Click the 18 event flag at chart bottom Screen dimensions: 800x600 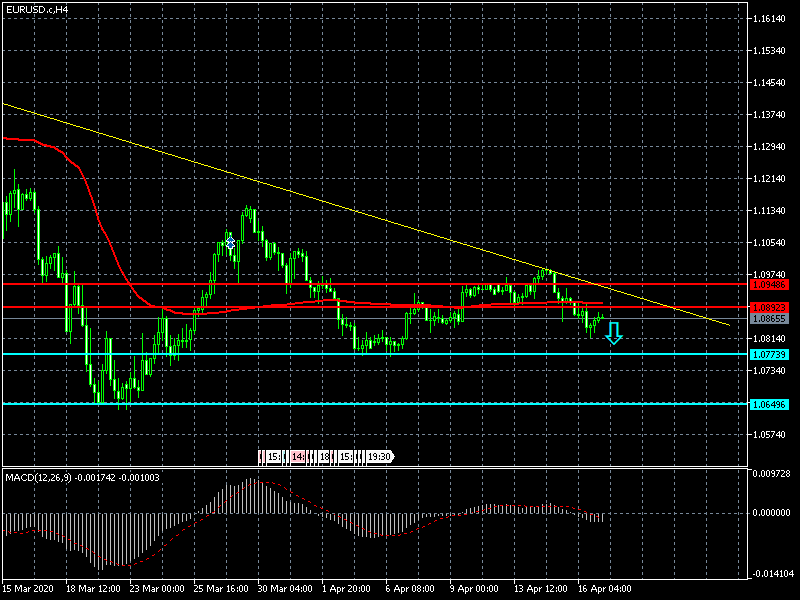coord(324,456)
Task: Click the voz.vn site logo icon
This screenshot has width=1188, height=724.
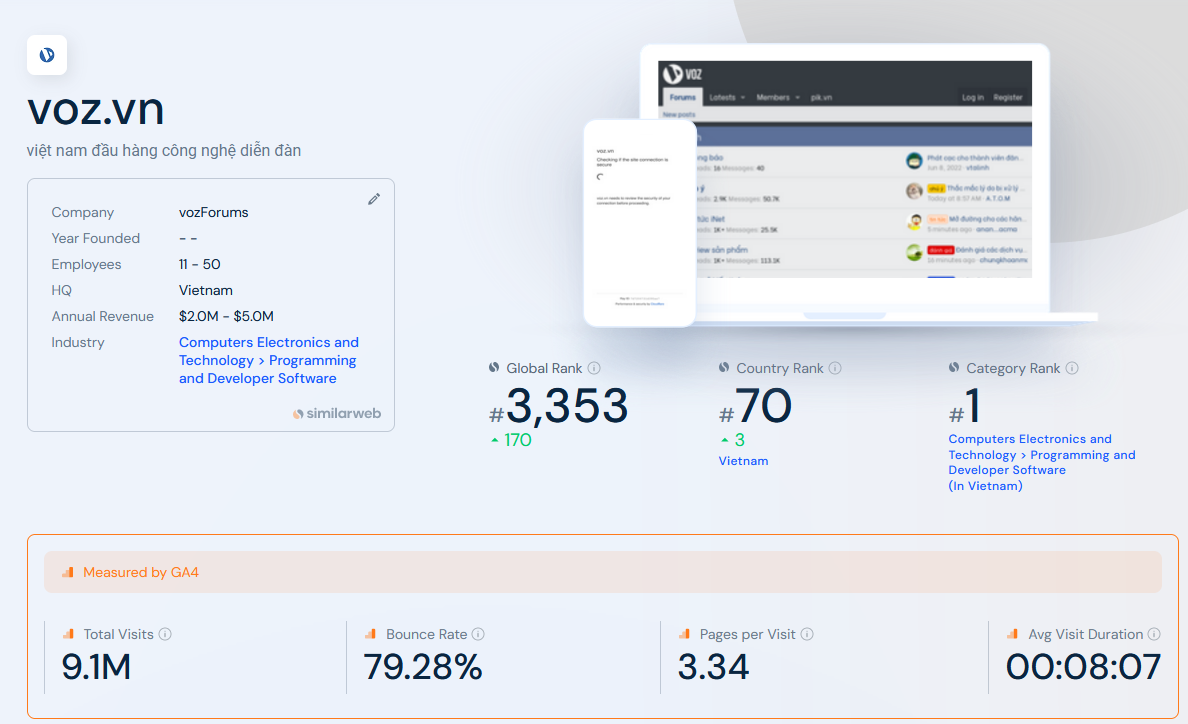Action: click(47, 55)
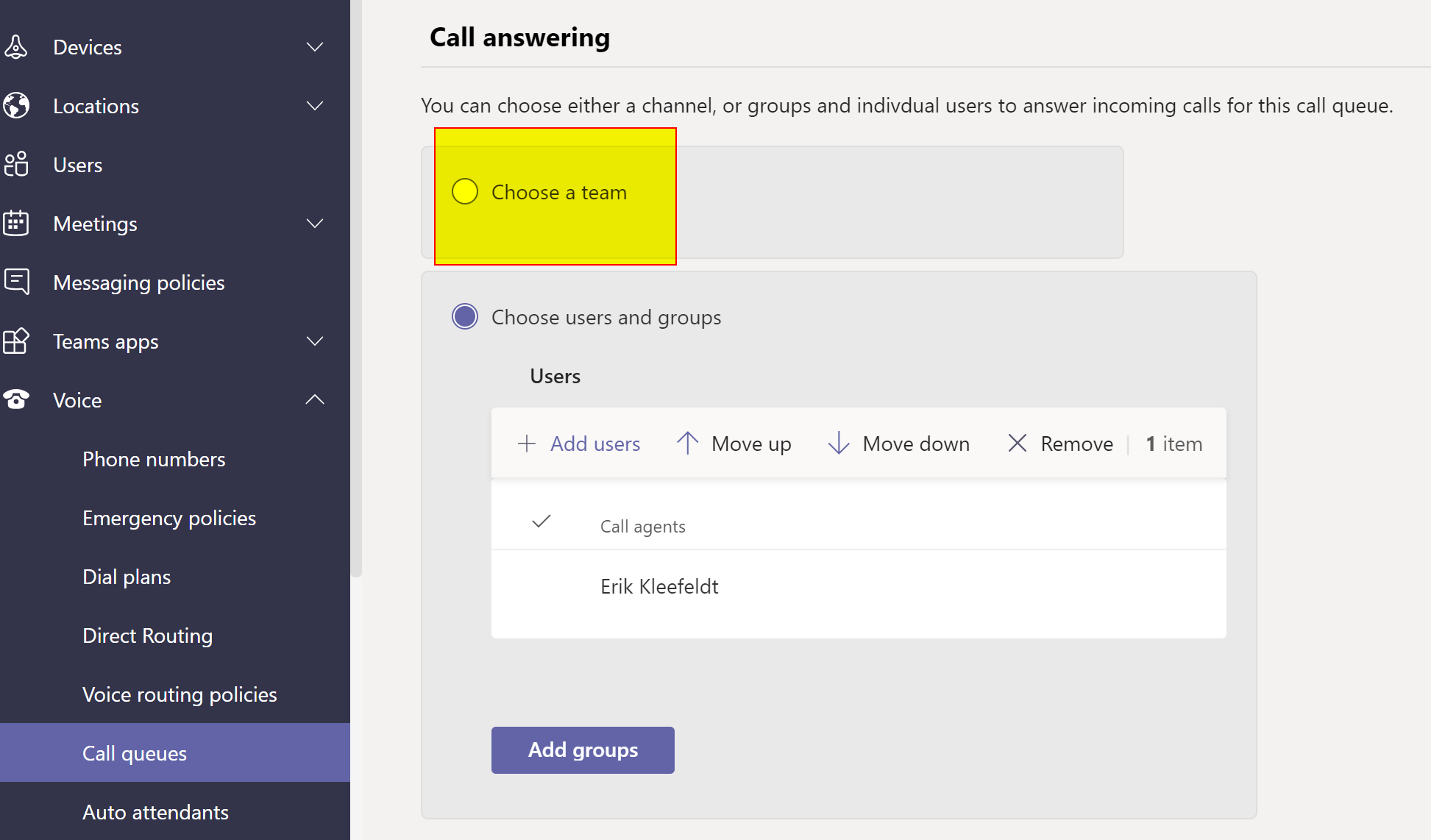The height and width of the screenshot is (840, 1431).
Task: Click the Devices rocket icon in sidebar
Action: tap(15, 47)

DO THIS
Could you lay out the listing as a Markdown table with columns No. and Line, starting with the line containing "Task: Click the voz.vn site logo icon" and going on through the end of the listing? Leave out blank lines and the pictures.

FINISHED ANSWER
| No. | Line |
|---|---|
| 1 | Task: Click the voz.vn site logo icon |
| 2 | This screenshot has width=1188, height=724. |
| 3 | Action: click(47, 55) |
| 4 | The height and width of the screenshot is (840, 1431). |
| 5 | Task: Click the Devices rocket icon in sidebar |
| 6 | Action: tap(15, 47) |